> _MATERIAL SUPPLIED_
--- START ---

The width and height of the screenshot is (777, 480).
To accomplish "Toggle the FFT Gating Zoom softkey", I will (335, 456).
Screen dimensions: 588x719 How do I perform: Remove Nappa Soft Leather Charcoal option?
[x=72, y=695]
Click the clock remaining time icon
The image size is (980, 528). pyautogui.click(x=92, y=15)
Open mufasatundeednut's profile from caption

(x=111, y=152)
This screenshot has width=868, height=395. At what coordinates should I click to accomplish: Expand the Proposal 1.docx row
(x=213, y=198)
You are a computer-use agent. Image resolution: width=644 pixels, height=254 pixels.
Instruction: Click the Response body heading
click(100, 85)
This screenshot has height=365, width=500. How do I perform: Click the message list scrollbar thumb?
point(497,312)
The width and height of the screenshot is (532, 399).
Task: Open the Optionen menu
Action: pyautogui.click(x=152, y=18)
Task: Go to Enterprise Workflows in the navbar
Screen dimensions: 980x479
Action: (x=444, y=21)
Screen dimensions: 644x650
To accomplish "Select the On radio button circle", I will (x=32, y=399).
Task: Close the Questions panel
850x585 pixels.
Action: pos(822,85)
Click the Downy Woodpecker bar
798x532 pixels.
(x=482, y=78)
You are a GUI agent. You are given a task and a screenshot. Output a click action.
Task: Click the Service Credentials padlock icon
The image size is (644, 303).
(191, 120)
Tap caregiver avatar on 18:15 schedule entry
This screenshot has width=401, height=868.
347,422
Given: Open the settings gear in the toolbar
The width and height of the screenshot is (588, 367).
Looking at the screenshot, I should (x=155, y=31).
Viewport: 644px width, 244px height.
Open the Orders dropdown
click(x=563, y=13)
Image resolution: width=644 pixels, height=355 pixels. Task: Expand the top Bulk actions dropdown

--- END ---

> _EXERCISE INSTRUCTIONS_
Could you say how many lines in the listing contain the string "will"? Only the number, please.

> _SOLVED EXERCISE_
2